I mean, it was a powerful book, and a rivetting read. But not the work of a man who was totally sane!

Yours provocatively

GB
Hi there

Yes, Edson is an eccentricity. You have to admire a man who managed to produce well over a hundred novels, especially as he was clearly not a natural writer, sometimes visibly struggling to get the words to express his meaning. Actually he is a thoroughly bad writer, and to put it at its mildest, his politics are not mine. I suppose reading him is a legacy of time spent working in Saudi Arabia many years ago - as a book-keeper, not as a rough-neck - when I read almost nothing but cowboy books, just because they were available.

I google his name from time to time, and often see things implying that he has passed on, but never any details. I would like to think he is living out a happy retirement, and still visiting the White Lion or some other hostelry.

My favourite Dickens novel is, I think, Bleak House. It has its weaknesses - a totally implausible heroine, for instance - but give a panoramic view of society in the 1850s with upper, middle, and pauper class characters (though none really from the working class) co-existing and over-lapping, but seldom encountering each other.Dickens had great talent for conjuring up a sinister atmosphere; at its best in Bleak House. A hundred times better than Hard Times.

The first two paragraphs, get straight into the atmosphere, though not the story...

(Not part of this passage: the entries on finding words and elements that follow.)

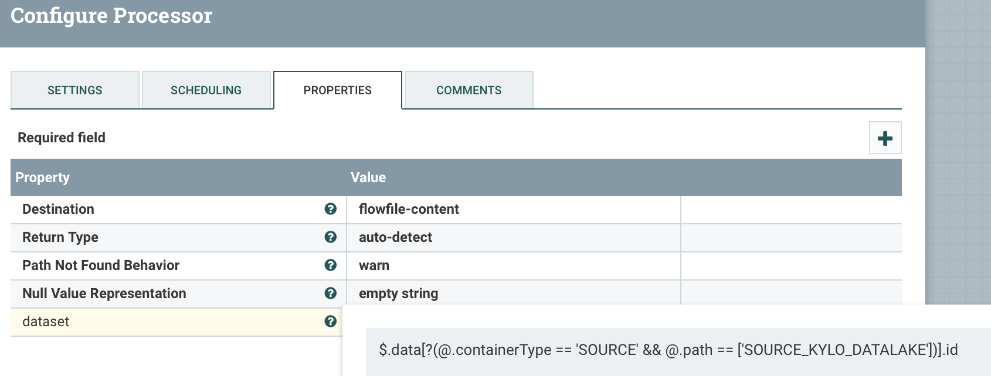Go to the Comments tab
The width and height of the screenshot is (991, 376).
click(469, 90)
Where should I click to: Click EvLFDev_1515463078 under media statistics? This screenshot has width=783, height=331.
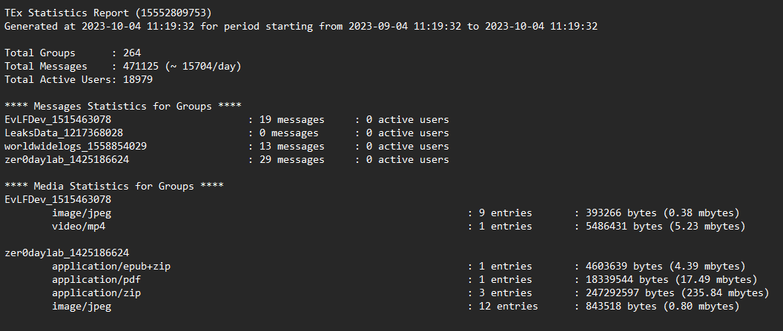58,199
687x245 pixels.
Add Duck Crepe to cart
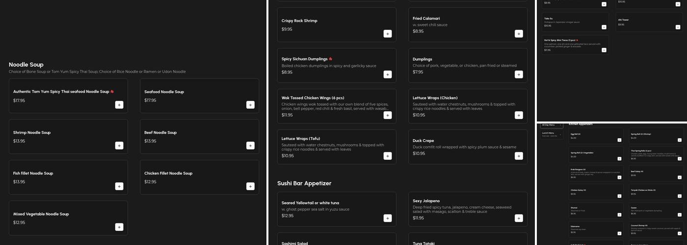click(x=519, y=155)
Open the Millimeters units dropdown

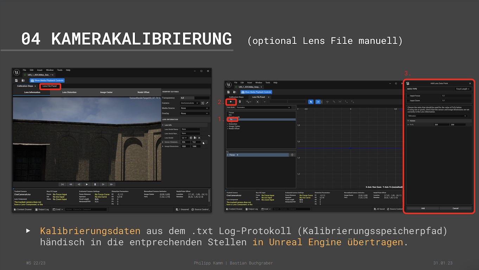pyautogui.click(x=437, y=116)
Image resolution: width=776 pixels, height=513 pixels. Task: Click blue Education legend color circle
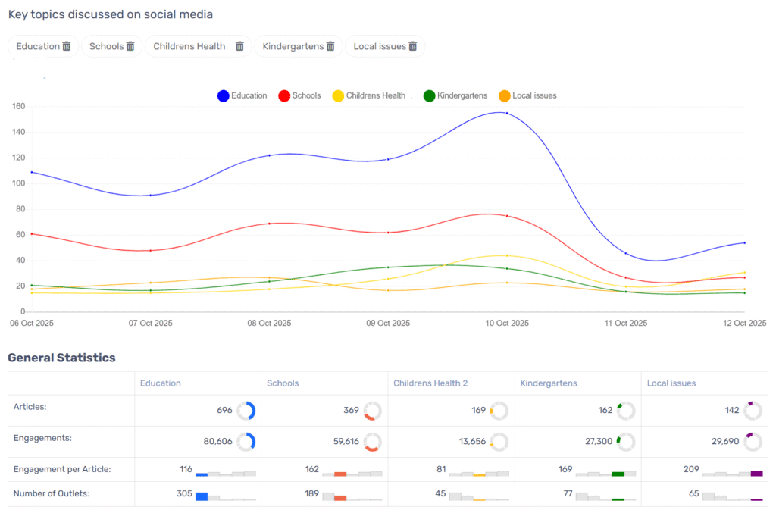[224, 95]
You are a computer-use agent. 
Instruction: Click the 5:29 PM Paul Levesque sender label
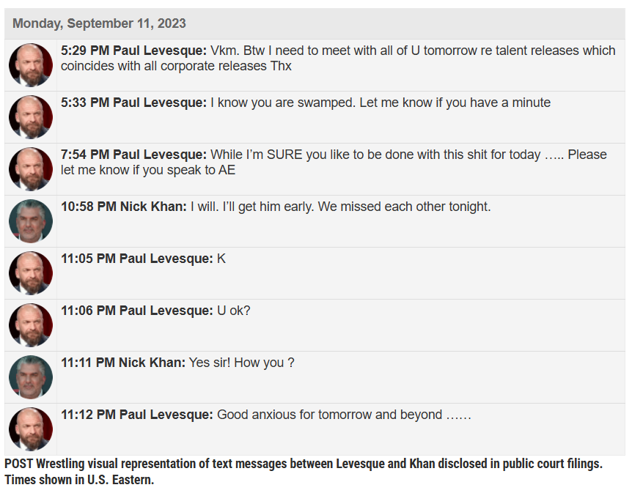tap(133, 51)
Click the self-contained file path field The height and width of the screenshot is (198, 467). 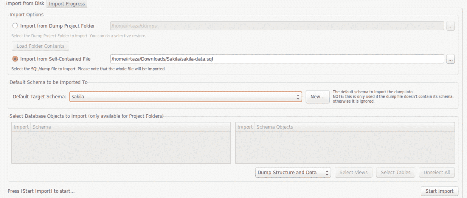(277, 59)
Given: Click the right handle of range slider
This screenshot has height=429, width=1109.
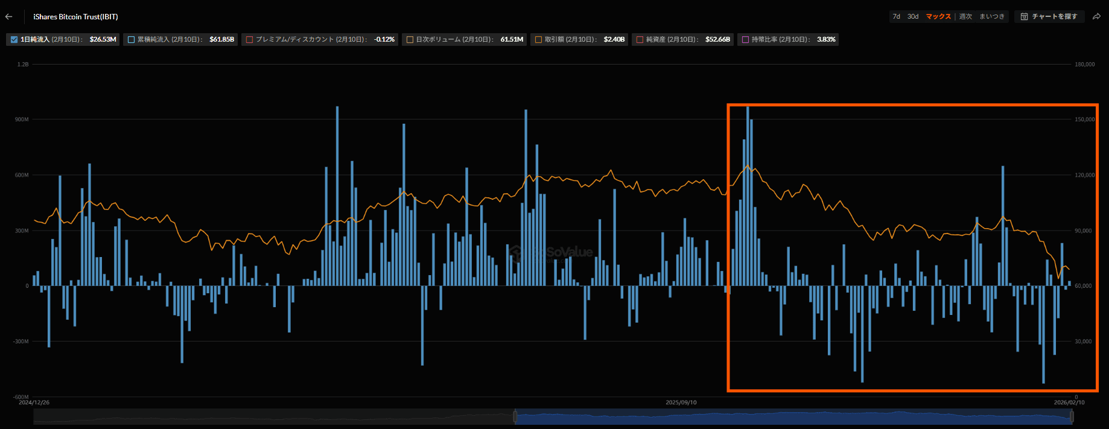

London. Michaelmas term lately over, and the Lord Chancellor sitting in Lincoln's Inn Hall. Implacable November weather. As much mud in the streets as if the waters had but newly retired from the face of the earth, and it would not be wonderful to meet a Megalosaurus, forty feet long or so, waddling like an elephantine lizard up Holborn Hill. Smoke lowering down from chimney-pots, making a soft black drizzle, with flakes of soot in it as big as full-grown snowflakes—gone into mourning, one might imagine, for the death of the sun. Dogs, undistinguishable in mire. Horses, scarcely better; splashed to their very blinkers. Foot passengers, jostling one another's umbrellas in a general infection of ill temper, and losing their foot-hold at street-corners, where tens of thousands of other foot passengers have been slipping and sliding since the day broke (if this day ever broke), adding new deposits to the crust upon crust of mud, sticking at those points tenaciously to the pavement, and accumulating at compound interest.

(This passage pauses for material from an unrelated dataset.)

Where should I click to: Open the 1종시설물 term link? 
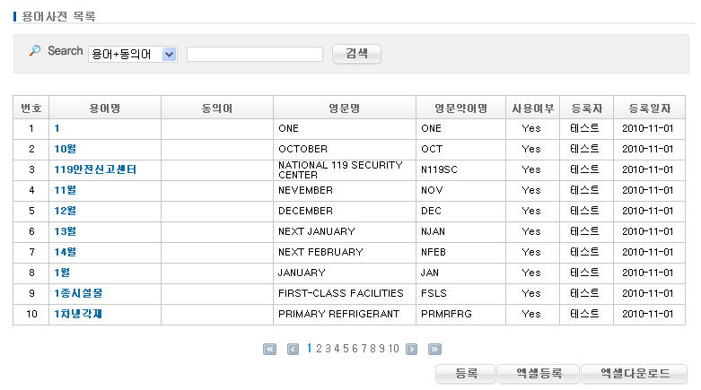[x=78, y=293]
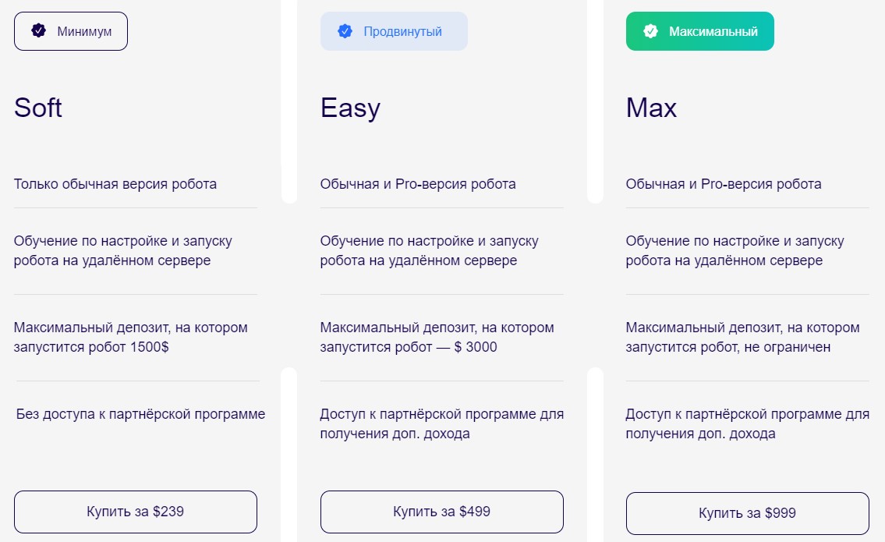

Fog everywhere. Fog up the river, where it flows among green aits and meadows; fog down the river, where it rolls deified among the tiers of shipping and the waterside pollutions of a great (and dirty) city. Fog on the Essex marshes, fog on the Kentish heights. Fog creeping into the cabooses of collier-brigs; fog lying out on the yards and hovering in the rigging of great ships; fog drooping on the gunwales of barges and small boats. Fog in the eyes and throats of ancient Greenwich pensioners, wheezing by the firesides of their wards; fog in the stem and bowl of the afternoon pipe of the wrathful skipper, down in his close cabin; fog cruelly pinching the toes and fingers of his shivering little 'prentice boy on deck. Chance people on the bridges peeping over the parapets into a nether sky of fog, with fog all round them, as if they were up in a balloon and hanging in the misty clouds.

Perhaps you would care to give an opinion of "Love onthe Dole" which I note in your library? I is one of those many books I have never quite gat around to.